The curiosity that our guide repeatedly noted was that any of these monuments existed at all. Tom carefully explained under what ruse the three places that we went had been preserved from the Red Guards, China’s Taliban during the Cultural Revolution.

China’s Gen X doesn’t even remember the Cultural Revolution, let alone Tom, who is 23. The line taken on postcards of Mao is that it was a mistake. A lot of it is recycled as kitsch. We have Dick and Jane, they have Thinking Of The Consumers As We Grow Vegetables. If we wanted to come back with a suitcase full of bronze Mao busts we could, except, excess baggage. They won’t go up in value; there are hundreds of millions of them.

The Red Guards systematically destroyed everything older than 1949. It’s an old trick — the founder of the Qin Dynasty did the same, the Taliban did the same with the Buddhas, the Americans made it illegal to speak Indian languages and in many cases to physically survive: one must not underestimate the effect that having a 25 cent bounty paid on the scalps of Indians can have on relations with indigenous people, and this was the official US Government policy for a long time. Maybe the Chinese will try it in Tibet, since we seem to be taking pages from each other’s torture manuals these days.

What is with the Indian masks in the shops in the medina? I saw several, with feathers and stuff. Where are we, Germany?

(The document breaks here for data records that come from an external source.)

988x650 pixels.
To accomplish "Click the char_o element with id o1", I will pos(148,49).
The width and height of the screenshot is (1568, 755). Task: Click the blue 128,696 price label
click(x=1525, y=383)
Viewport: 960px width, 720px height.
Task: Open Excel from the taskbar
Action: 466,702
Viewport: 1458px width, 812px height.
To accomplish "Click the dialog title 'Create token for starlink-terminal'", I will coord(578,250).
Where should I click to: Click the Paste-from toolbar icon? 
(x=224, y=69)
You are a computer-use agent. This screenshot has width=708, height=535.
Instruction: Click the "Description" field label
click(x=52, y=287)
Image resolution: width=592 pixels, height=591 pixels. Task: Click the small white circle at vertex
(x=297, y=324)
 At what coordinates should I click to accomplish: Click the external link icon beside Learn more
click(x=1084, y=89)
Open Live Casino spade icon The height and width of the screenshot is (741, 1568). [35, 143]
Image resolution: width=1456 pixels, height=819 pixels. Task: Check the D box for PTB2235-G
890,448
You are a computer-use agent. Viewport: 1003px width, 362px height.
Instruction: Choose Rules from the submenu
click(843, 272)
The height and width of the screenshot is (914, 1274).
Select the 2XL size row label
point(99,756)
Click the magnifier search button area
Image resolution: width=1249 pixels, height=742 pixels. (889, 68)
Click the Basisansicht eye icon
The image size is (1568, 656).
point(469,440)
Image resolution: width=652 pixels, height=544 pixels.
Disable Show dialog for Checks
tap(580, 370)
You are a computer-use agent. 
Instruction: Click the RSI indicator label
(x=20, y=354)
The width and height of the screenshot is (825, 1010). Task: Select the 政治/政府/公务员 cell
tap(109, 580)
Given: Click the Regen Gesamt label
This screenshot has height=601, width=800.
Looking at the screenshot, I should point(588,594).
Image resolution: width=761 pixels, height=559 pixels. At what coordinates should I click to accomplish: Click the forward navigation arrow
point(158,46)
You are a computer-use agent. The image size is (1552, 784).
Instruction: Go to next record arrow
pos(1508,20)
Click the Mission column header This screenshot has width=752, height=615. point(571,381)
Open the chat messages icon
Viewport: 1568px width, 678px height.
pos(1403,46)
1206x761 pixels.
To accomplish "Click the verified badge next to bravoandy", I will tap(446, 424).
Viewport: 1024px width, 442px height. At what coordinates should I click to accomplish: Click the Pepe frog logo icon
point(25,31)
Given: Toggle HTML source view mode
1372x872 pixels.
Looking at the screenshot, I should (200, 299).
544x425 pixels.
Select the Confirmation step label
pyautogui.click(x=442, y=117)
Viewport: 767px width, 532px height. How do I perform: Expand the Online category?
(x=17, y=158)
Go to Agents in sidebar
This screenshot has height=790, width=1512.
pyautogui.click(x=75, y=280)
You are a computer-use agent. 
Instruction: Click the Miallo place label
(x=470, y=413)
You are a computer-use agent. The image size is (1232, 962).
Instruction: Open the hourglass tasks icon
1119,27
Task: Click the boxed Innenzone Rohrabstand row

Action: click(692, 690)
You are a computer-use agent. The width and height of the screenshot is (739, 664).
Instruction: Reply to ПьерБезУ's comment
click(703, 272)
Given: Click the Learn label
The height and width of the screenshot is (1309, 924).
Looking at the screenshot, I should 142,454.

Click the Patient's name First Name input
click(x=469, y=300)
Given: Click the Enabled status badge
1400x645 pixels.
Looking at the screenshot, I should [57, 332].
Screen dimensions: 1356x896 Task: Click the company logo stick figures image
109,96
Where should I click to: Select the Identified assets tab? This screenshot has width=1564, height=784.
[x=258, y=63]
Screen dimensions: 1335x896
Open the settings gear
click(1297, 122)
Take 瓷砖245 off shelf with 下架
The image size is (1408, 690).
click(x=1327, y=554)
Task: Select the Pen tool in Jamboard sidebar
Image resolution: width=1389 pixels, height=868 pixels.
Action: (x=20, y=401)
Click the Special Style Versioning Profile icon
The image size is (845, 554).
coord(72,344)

And so, as with every facial representation that survived in the museums of Kabul, and every Albigensian relic that survived the Middle Ages, there is a story behind each surviving Chinese building. The ones in Beijing were too close to the seat of power. The Chinese government was not about to have rowdy Hitlerjugend of any nominal opinion rampaging in the actual capital. In Xi’An, the Bell Tower and the Drum Tower were both converted to office buildings. The Great Mosque became a warehouse. The warehouse was used to store furniture stolen from Chinese kulaks when they were sent off for re-education, and in the case where they didn’t come back (Nazi art collectors will recognize this part) the furniture is still there, and forms a substantial collection which is on display in the secular parts of the mosque.

In the mosque we were asked our religion. Outside we got a Santa Claus (a man ran up to sell us Santa Claus trinkets), a couple of Marx-Engels which in the local pronunciation take some processing to get, and a Leonardo da Vinci, which I hadn’t heard before but Dave said he had.

Keyword: FSOJ, Fresh squeezed orange juice, Xi’An

July 12th, 2008 3:33 pm by ray

“Star Ferry” (24 hour dim sum restaurant) across from McDonald’s at the Drum Tower.

later edit…..the GPS reading of 34.26071 N,108.93935 E is what I read on the sidewalk outside the restaurant, where the old lady offers to sell you a city map.  Mapquest puts this reading on another street.  But Star Ferry actually is on the south side of Xi Da Jie across from McDonald’s.  No wonder Rough Guide has such a tough time keeping current.